Here is the history and description of each of the nine most popular types of chocolate, and the ingredients that keep us coming back for more.
1. Dark Chocolate: This chocolate is one of the types that stays closest to its original form. Dark Chocolate or ‘healthy chocolate‘ is produced by adding fat and sugar to cocoa. It is chocolate with no milk, or with much less milk than milk chocolate. Dark chocolate has also been proven to improve cardiovascular health, boost antioxidants and boost mood in a variety of scientific and medical studies.
2. Milk Chocolate: This type of chocolate is the candy bar chocolate and one of the most consumed chocolates in America. It is a solid chocolate made with milk in the form of milk powder, liquid milk, or condensed milk. Whole and/or skim milk powder has been added to this type of chocolate. Milk chocolate is rarely used in cooking and baking because the protein in the added milk solids interferes with the texture of the baked products. It contains approximately 20 percent cocoa solids.
Milk chocolate was invented in 1876 by a Swiss chocolatier, Daniel Peter (1836-1919) of Vevey, Geneva. Daniel Peter successfully combined chocolate with powdered milk to produce the first milk chocolate. Today, the finest chocolate is still made in Switzerland, and the consumption of milk chocolate far outweighs that of plain chocolate.
3. White Chocolate: Chocolate made with cocoa butter, sugar, milk, emulsifier, vanilla and sometimes other flavorings. It does not contain any non-fat ingredients from the cacao bean and has therefore an off-white color. . It has a mild and pleasant flavor and can be used to make Chocolate Mousse, Panna Cotta and other desserts.
There is controversy ever whether white chocolate is truly chocolate.

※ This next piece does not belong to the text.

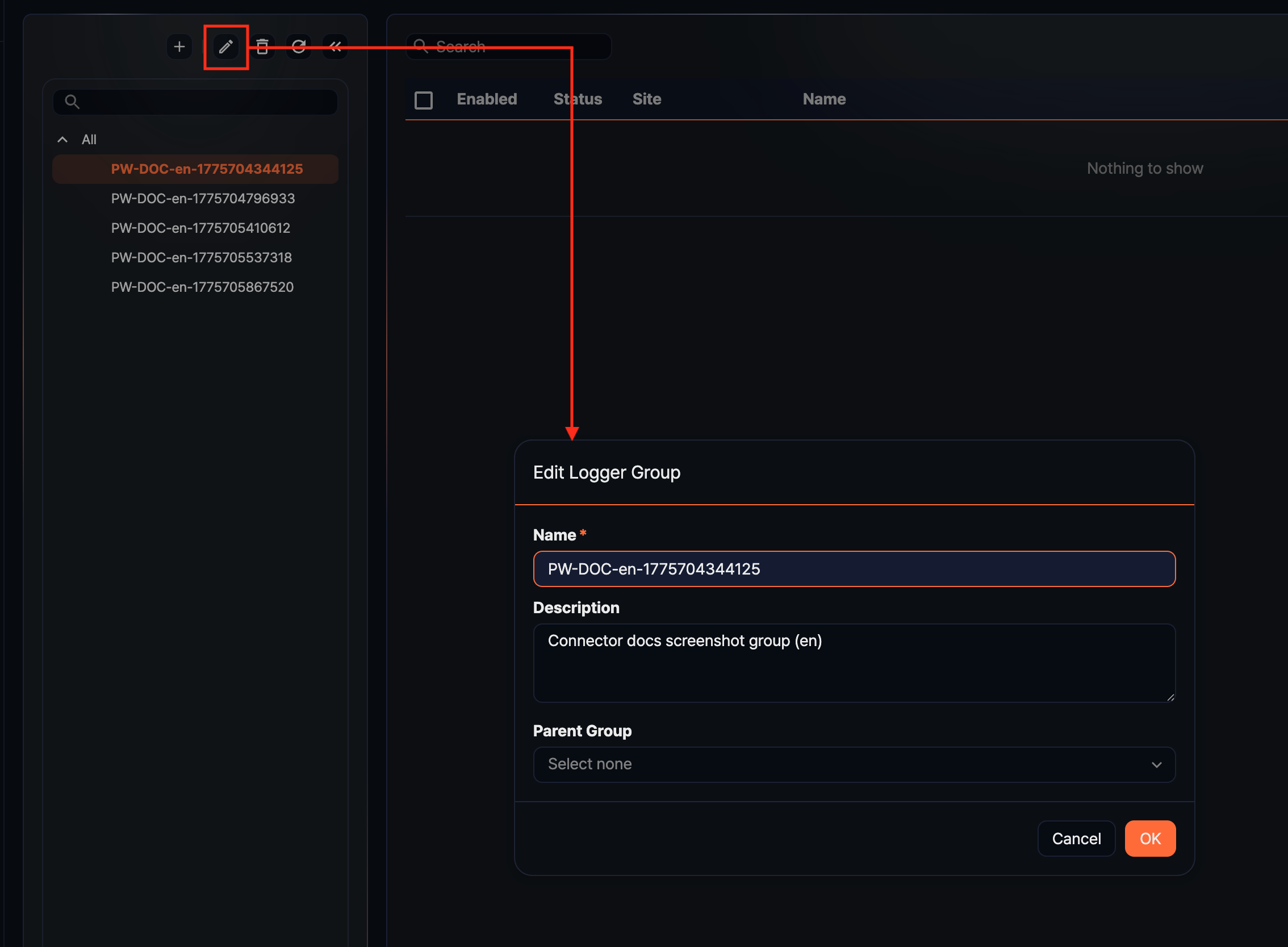Select group PW-DOC-en-1775704796933
The width and height of the screenshot is (1288, 947).
pos(202,198)
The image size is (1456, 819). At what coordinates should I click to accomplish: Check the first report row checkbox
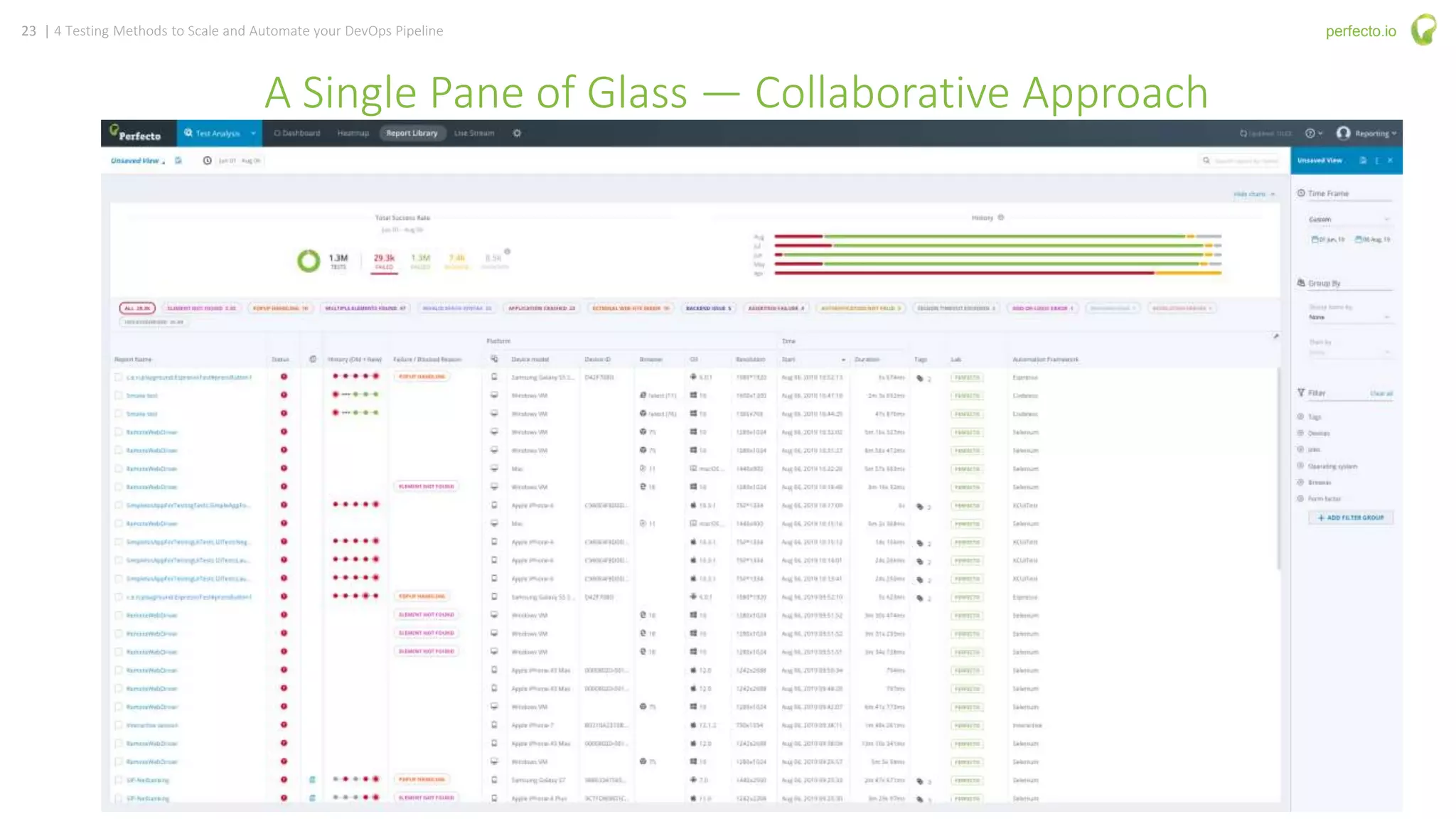coord(119,378)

In fact, it cannot even be called “chocolate” in some nations due to its lack of cocoa solids content. However, because cocoa butter comes from the cocoa bean, real white chocolate is indeed chocolate. There is however little, if any, health benefit to White Chocolate other than happy feelings that come from eating it.

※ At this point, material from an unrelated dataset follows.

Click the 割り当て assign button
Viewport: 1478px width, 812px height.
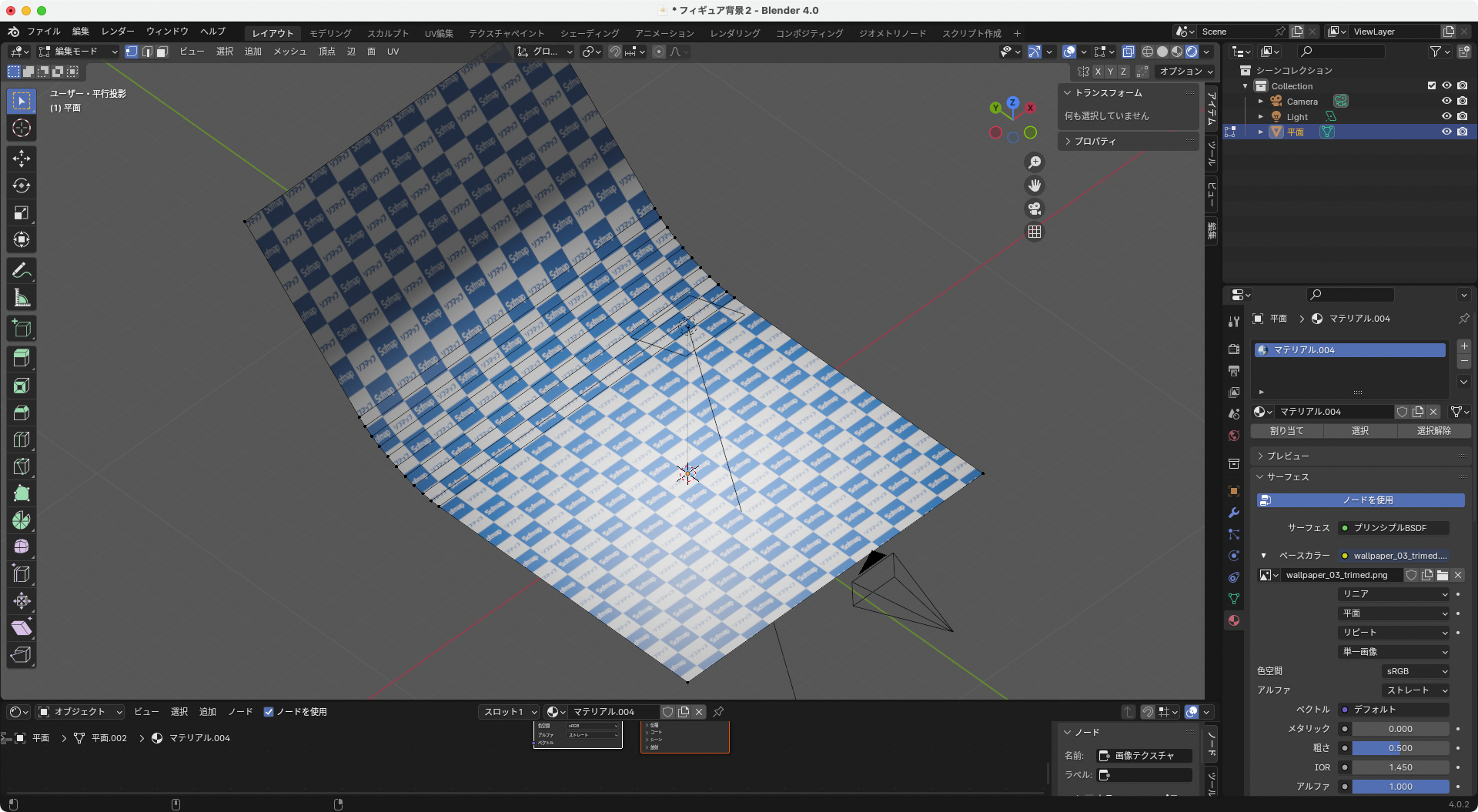[1287, 431]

4. Swiss Chocolate: In the late 1800’s, M. Daniel Peter produced milk chocolate and took his product to Henry Nestle who produced evaporated milk. When the condensed milk was mixed with Peter’s chocolate, it produced the sweet Swiss chocolate we know today. The quality of the milk and the cocoa used in this chocolate is what makes Swiss chocolate among the most quality in the world. The milk used in this chocolate is homegrown from Swiss cows that provide freshness, instead of using powdered milk and the cocoa beans are some of the finest produced in Africa.

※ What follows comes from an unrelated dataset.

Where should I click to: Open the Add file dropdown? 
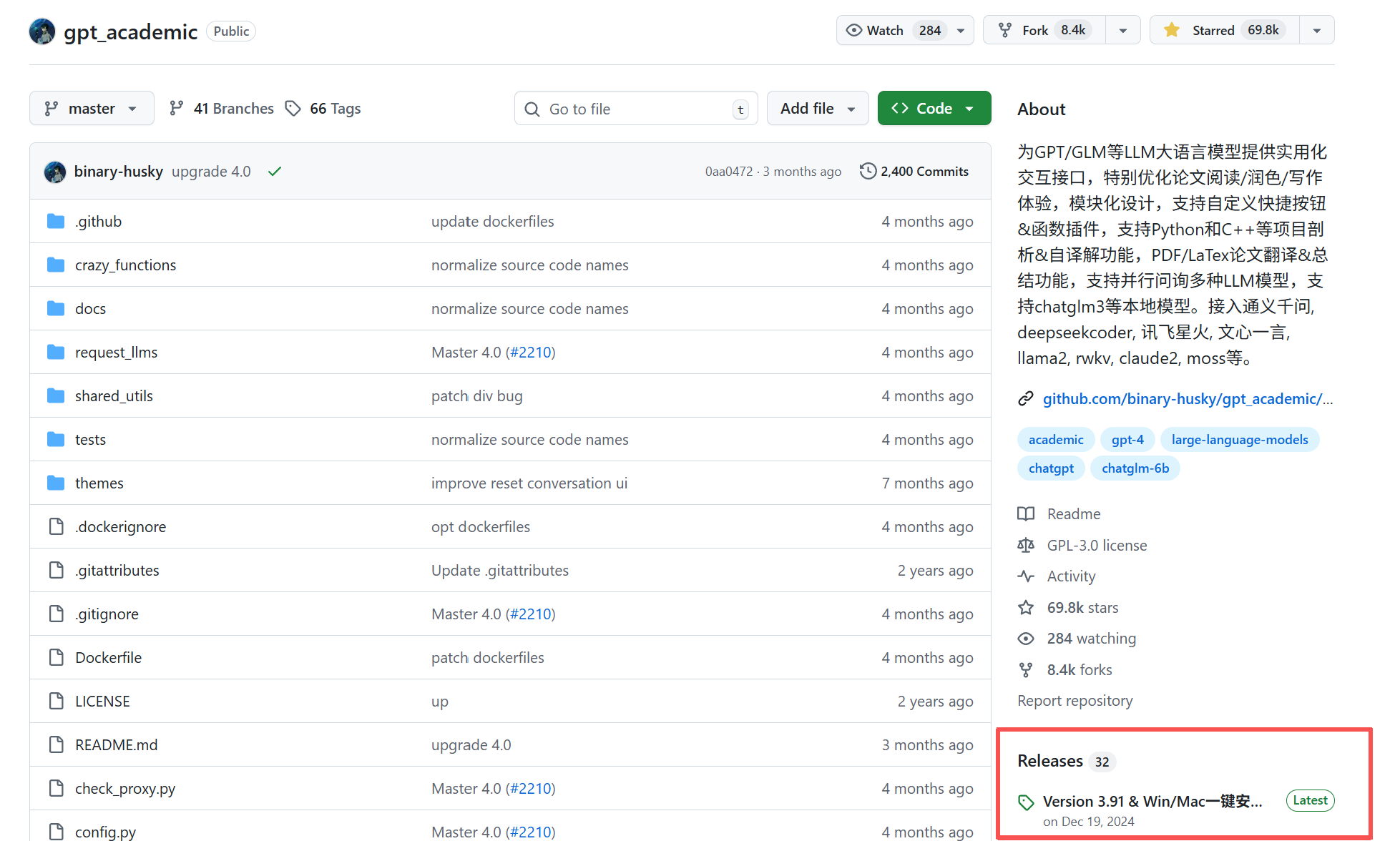817,109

5. German Chocolate: The predecessor to bittersweet, German chocolate is dark, but it is sweeter than semisweet chocolate. It has no connection to Germany; but was in fact invented by a man whose name was German.
6. Couverture Chocolate: This chocolate has a very high content of cocoa butter, at least 30 percent. Also has a high percentage of chocolate liquor, making it expensive but very good for baking. It is used mostly by professional bakers, it melts evenly and is the preferred chocolate for enrobing candies. This chocolate can be bought in some cake decorating stores or found online for purchase.
7. Semisweet Chocolate: This is the classic dark baking chocolate which can be purchased in most grocery stores. It is frequently used for cakes, cookies and brownies. Can be used instead of sweet dark chocolate. It has a good, sweet flavor. Contains often 40-62% cocoa solids.
8. Bittersweet Chocolate: Still dark, but a little sweeter than unsweetened. It is unsweetened chocolate to which sugar, more cocoa butter, lecithin, and vanilla has been added. It has less sugar and more liquor than semisweet chocolate but the two are interchangeable in baking. Bittersweet has become the sophisticated choice of chefs. It contains a high percentage (up to 75%) of cocoa solids, and little (or no) added sugar.
9) Baking (Unsweetened) Chocolate: This type of chocolate is also called plain or bitter chocolate. Since no sugar has been added to the chocolate it has a strong, bitter taste that is used in cooking and baking but is never eaten out of hand.
Where Chocolate Comes From: Theobroma cacao, or “the chocolate tree,” first grew and evolved in the Amazon region of South America in the rain forests. It is believed that as far back as 1000 BC there was usage of cacao by Mesoamerican Indians. In the 15th and 16th centuries, the Aztecs cultivated cacao in the central highlands of Mexico.
There was a legend held by theAztec Indians the seeds of cacao were from Paradise and that one could gain wisdom and power if they ate the fruit of the cacao tree. Cacao beans are now known as cocoa beans Because of a spelling error, most likely done by the English traders.
Chocolate was first debuted in the United States in 1765 when John Hanan brought cocoa beans from the West Indies into Dorchester, Massachusetts. He was able to to refine them with the help of Dr. James Baker and started the first chocolate factory in that city.